## Selected extract
Towards the end of her life, I showed a copy of the Equitation issue of Direction Journal to Marjorie Barstow, the first person to graduate from F. M. Alexander's first teacher training course. Until her recent death at age 95, she was the world's senior Alexander Technique teacher. Knowing of her lifelong interest in horses, I asked, "Marj, did you ever give an Alexander lesson to a horse?" Her immediate reply was, "Yes, of course." And then, after a very long pause, she added, with a twinkle in her eyes, "But you'd better know your horse!"

That last remark got me thinking about the nature of Alexander exchanges between humans and animals. My personal experience in that area has been fairly limited. I have given what I consider a very good lesson to a frightened puppy, and I've done some work with domestic cats. I once tried to help a cow lengthen and widen, but she immediately sat down, nearly crushing my legs. Perhaps she thought it was to be a chair lesson.

There is a growing body of evidence that some species of animals such as dolphins, whales, and primates, are capable of quite sophisticated thinking. It even seems likely that large clusters of insects engage in creative thought, even if the individual ant or bee seems to have a pretty unimaginative lifestyle.

## Given material
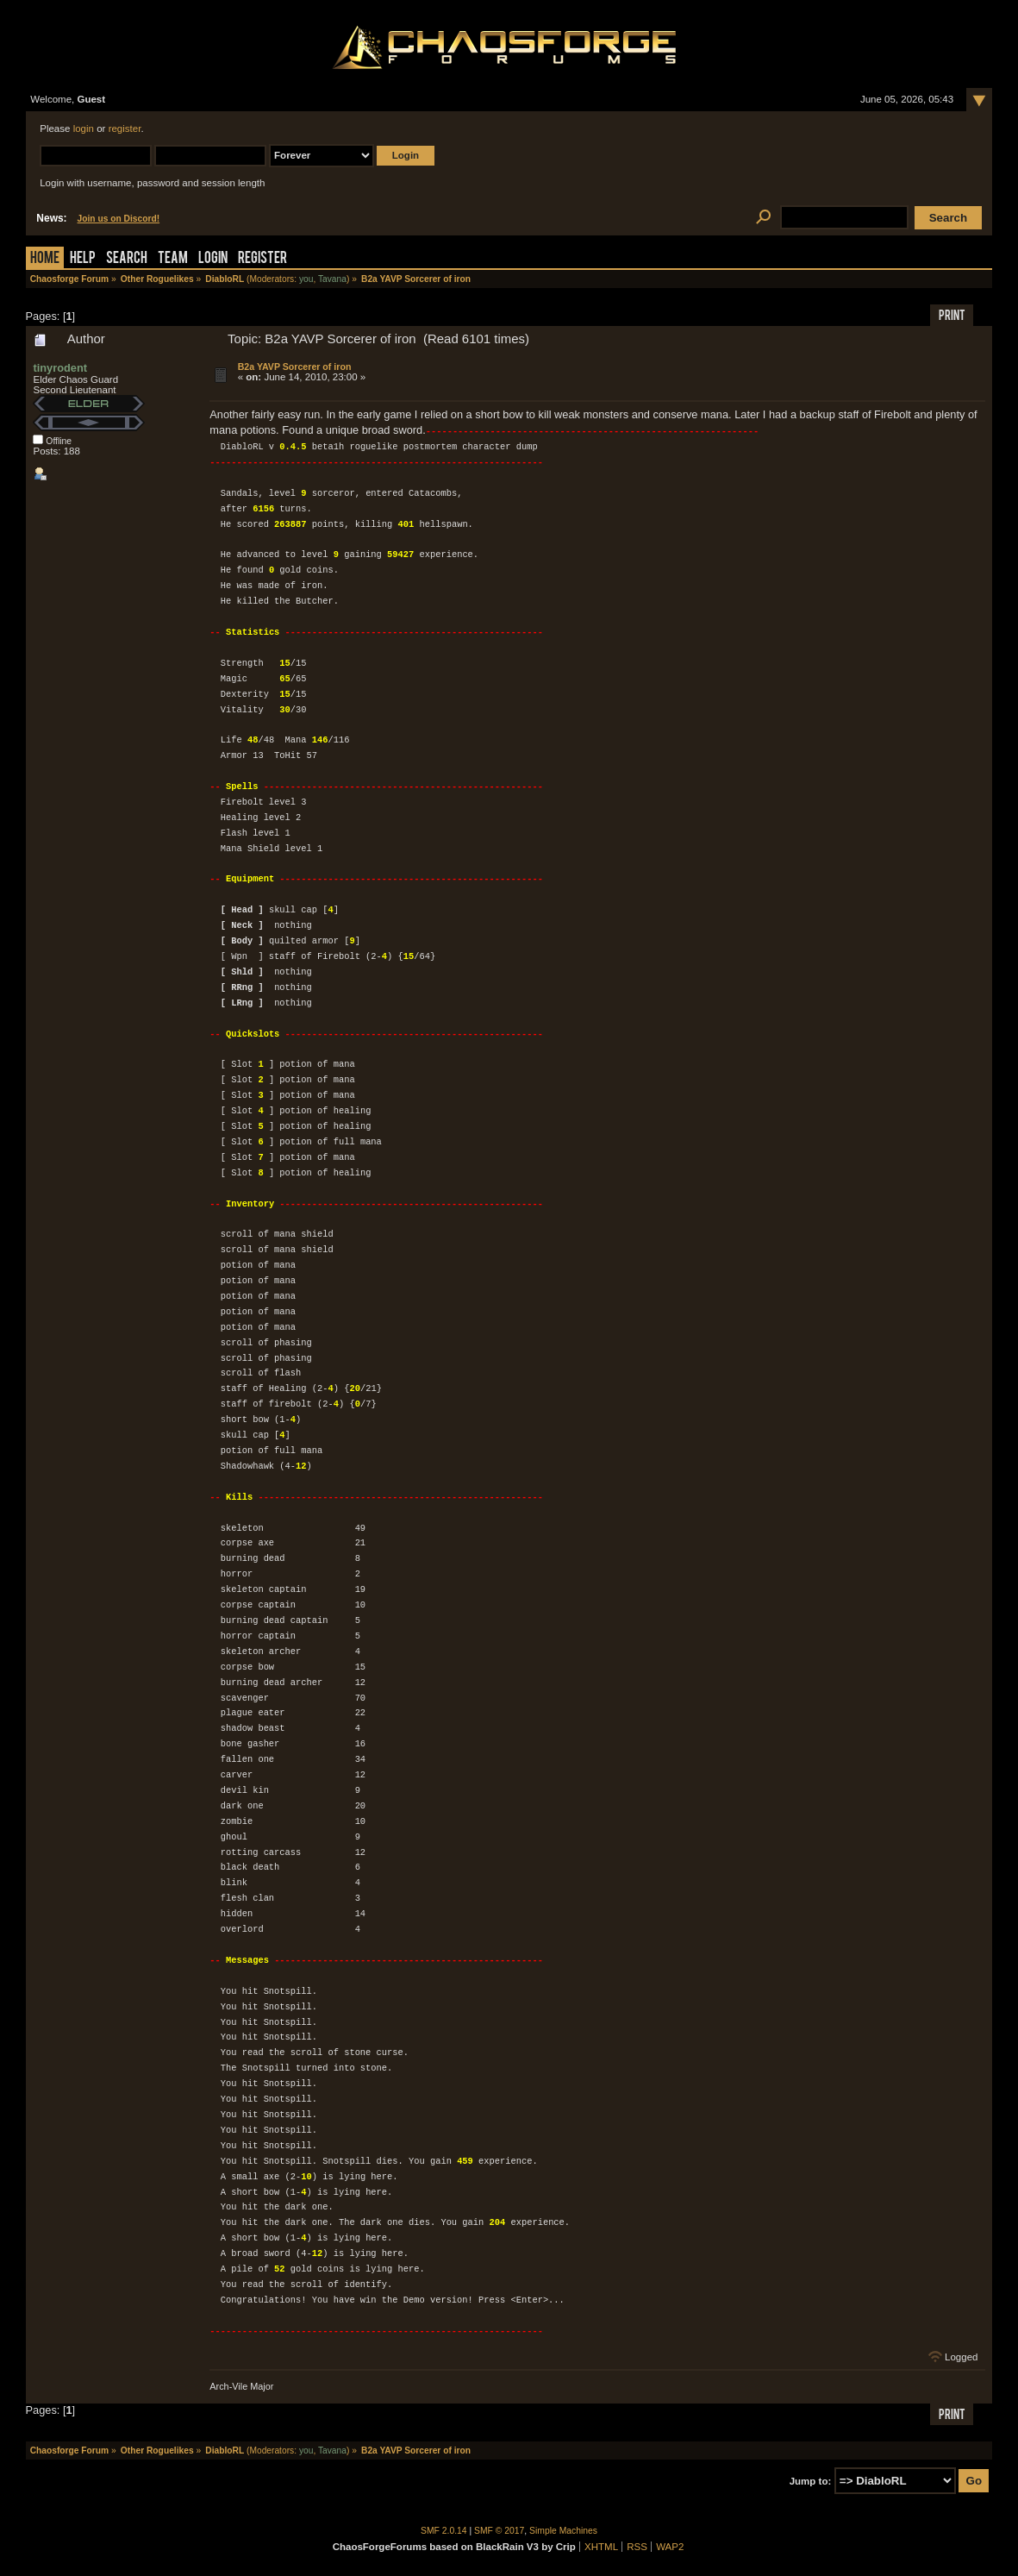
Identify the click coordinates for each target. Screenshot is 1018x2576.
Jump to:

## Directions for this task
In the text on Alexander lessons with animals, what did the cow do when the writer tried to help her lengthen and widen?

## Task solution
She immediately sat down, nearly crushing the writer's legs.